ASSIGNMENT
Among the entries below, one stretch runs from the line that contains "You are a computer-use agent. The image size is (1280, 640)." through the line that contains "Task: Open the Chat speech bubble icon". Repeat that stretch exactly, ends included, and only that.

[Collected data]
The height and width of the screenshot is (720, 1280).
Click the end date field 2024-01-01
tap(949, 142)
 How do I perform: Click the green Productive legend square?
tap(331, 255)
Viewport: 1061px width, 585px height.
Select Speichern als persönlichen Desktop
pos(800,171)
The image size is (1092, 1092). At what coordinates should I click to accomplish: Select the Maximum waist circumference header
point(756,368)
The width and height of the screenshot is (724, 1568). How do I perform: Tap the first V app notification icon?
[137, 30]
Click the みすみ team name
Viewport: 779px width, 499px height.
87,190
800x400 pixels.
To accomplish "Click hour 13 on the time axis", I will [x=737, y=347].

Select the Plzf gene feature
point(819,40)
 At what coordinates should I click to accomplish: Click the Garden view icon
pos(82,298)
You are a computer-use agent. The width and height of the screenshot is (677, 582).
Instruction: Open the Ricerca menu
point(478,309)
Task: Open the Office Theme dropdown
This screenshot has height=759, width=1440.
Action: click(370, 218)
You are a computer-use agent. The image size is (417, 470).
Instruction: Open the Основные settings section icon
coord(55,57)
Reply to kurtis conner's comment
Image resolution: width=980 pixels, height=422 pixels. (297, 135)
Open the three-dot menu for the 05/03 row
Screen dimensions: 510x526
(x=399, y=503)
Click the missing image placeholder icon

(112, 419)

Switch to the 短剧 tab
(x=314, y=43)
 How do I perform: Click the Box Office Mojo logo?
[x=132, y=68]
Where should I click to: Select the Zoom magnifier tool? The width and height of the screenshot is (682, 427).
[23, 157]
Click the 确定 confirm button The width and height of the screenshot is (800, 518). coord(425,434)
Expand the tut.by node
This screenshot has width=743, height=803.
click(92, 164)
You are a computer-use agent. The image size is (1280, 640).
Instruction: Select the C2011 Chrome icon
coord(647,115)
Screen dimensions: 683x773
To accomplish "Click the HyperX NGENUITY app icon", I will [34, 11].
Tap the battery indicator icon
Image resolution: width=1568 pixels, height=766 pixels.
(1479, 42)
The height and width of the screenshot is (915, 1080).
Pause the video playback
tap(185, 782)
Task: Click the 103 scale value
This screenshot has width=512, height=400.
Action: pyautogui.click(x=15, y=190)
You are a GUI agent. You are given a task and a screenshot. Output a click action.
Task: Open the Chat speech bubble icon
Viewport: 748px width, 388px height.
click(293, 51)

ANSWER TO THE EXERCISE
You are a computer-use agent. The image size is (1280, 640).
Instruction: Select the C2011 Chrome icon
coord(647,115)
Screen dimensions: 683x773
To accomplish "Click the HyperX NGENUITY app icon", I will [34, 11].
Tap the battery indicator icon
Image resolution: width=1568 pixels, height=766 pixels.
(1479, 42)
The height and width of the screenshot is (915, 1080).
Pause the video playback
tap(185, 782)
Task: Click the 103 scale value
This screenshot has width=512, height=400.
Action: pyautogui.click(x=15, y=190)
You are a GUI agent. You are given a task and a screenshot. Output a click action.
Task: Open the Chat speech bubble icon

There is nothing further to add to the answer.